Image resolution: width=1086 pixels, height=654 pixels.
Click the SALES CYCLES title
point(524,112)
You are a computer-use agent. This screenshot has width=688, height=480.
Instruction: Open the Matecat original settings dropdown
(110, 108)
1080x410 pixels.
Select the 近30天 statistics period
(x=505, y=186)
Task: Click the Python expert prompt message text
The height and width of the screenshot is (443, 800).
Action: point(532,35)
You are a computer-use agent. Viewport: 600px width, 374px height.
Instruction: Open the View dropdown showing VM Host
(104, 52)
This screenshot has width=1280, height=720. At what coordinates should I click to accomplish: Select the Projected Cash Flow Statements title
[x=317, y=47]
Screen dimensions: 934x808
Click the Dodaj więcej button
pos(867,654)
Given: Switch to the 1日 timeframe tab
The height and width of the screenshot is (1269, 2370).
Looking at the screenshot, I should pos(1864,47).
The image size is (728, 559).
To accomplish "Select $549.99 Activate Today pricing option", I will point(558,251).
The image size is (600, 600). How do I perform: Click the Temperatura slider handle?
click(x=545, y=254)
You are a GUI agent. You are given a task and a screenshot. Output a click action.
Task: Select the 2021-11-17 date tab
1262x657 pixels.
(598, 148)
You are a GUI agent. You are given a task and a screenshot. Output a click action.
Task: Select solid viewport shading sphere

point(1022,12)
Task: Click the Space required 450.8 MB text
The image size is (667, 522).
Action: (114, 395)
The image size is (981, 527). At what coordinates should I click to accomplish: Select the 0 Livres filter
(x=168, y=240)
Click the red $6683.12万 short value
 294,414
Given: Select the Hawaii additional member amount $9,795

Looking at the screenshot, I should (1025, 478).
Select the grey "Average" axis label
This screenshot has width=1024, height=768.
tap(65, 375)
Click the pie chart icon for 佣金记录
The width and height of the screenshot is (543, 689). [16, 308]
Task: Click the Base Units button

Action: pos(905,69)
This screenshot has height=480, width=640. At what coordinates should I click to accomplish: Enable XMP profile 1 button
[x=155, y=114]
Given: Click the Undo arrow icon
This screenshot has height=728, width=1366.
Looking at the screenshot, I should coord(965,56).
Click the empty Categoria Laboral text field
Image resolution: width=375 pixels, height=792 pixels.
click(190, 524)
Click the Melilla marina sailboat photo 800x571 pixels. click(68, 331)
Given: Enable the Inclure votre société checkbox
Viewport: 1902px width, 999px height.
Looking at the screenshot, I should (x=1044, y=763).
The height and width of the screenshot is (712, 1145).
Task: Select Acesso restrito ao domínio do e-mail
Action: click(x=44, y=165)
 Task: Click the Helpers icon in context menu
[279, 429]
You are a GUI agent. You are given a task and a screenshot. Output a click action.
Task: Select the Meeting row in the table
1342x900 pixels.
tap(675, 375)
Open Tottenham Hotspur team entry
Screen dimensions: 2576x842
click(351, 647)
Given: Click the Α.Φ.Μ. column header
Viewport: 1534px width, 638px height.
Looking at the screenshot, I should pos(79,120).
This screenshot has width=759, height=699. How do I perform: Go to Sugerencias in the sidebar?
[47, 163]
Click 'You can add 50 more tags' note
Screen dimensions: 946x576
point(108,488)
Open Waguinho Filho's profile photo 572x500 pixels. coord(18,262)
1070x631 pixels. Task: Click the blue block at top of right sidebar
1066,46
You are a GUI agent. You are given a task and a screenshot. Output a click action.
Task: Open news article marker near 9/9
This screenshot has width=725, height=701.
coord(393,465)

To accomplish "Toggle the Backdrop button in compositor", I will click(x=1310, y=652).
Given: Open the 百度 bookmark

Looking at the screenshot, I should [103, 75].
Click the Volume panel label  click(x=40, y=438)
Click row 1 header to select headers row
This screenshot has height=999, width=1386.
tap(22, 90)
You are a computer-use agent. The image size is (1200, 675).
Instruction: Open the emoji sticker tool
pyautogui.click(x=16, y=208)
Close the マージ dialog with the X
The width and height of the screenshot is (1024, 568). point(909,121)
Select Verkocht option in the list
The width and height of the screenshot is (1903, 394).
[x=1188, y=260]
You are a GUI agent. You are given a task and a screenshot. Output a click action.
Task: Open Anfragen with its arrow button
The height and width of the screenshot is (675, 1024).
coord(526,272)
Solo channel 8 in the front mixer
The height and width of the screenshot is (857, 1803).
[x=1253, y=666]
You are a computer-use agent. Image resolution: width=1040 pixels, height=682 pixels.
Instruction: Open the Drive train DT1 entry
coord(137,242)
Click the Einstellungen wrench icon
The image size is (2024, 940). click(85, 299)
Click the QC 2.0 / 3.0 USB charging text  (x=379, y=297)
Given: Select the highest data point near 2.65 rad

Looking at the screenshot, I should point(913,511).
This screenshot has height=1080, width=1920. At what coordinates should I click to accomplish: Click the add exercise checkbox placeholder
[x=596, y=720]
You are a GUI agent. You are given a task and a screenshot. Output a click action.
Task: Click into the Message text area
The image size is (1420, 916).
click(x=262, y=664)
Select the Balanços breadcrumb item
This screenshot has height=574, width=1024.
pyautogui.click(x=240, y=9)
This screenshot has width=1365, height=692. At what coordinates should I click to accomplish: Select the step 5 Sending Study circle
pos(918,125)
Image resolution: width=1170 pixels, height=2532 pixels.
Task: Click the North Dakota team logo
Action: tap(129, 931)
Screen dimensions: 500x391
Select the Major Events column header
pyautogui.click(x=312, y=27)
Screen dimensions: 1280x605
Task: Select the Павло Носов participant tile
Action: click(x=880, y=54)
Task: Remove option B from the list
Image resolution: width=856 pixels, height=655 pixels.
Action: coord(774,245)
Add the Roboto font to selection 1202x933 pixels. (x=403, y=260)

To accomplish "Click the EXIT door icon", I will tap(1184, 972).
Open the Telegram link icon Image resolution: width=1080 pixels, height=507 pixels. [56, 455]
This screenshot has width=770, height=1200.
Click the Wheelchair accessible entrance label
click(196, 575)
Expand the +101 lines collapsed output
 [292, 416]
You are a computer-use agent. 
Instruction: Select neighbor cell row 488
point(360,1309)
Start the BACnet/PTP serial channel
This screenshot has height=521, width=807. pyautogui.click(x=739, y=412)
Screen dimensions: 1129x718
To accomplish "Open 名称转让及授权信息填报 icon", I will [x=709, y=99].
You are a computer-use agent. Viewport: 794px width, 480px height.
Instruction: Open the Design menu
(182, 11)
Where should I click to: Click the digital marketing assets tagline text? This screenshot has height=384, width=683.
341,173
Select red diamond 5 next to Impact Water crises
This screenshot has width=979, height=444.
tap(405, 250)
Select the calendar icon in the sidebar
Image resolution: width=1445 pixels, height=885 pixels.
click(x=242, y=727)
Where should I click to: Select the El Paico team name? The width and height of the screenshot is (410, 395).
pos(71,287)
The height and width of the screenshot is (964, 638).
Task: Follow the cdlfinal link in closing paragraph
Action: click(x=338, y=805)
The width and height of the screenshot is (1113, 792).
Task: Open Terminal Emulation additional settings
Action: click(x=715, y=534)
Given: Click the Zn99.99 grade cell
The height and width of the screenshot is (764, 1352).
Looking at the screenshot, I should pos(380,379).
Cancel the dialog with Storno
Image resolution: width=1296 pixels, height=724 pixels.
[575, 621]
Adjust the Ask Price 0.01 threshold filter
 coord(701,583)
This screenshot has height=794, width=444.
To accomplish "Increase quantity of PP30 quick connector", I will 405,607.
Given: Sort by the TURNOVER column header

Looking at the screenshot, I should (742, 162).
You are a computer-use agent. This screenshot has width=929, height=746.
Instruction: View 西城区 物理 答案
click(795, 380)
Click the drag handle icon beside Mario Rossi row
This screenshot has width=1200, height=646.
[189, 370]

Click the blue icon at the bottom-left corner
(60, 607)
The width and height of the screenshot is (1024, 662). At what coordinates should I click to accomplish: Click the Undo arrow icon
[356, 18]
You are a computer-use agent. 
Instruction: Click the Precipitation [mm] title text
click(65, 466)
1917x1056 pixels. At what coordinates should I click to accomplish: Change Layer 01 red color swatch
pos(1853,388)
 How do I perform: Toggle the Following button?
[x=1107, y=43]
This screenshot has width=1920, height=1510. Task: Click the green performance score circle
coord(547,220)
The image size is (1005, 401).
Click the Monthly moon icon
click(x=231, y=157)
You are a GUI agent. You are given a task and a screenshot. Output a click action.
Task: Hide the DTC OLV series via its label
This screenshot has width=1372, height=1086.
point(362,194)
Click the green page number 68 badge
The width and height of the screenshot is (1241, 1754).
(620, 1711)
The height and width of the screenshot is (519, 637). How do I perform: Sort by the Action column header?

-.-.-

> [PROBLEM TO WORK ON]: From the listing above, return the lines starting at the one with "Given: Sort by the TURNOVER column header" and ending at the one with "has width=929, height=746.", both kept, exactly as they appear and nothing more.

> [SOLUTION BELOW]:
Given: Sort by the TURNOVER column header

Looking at the screenshot, I should (742, 162).
You are a computer-use agent. This screenshot has width=929, height=746.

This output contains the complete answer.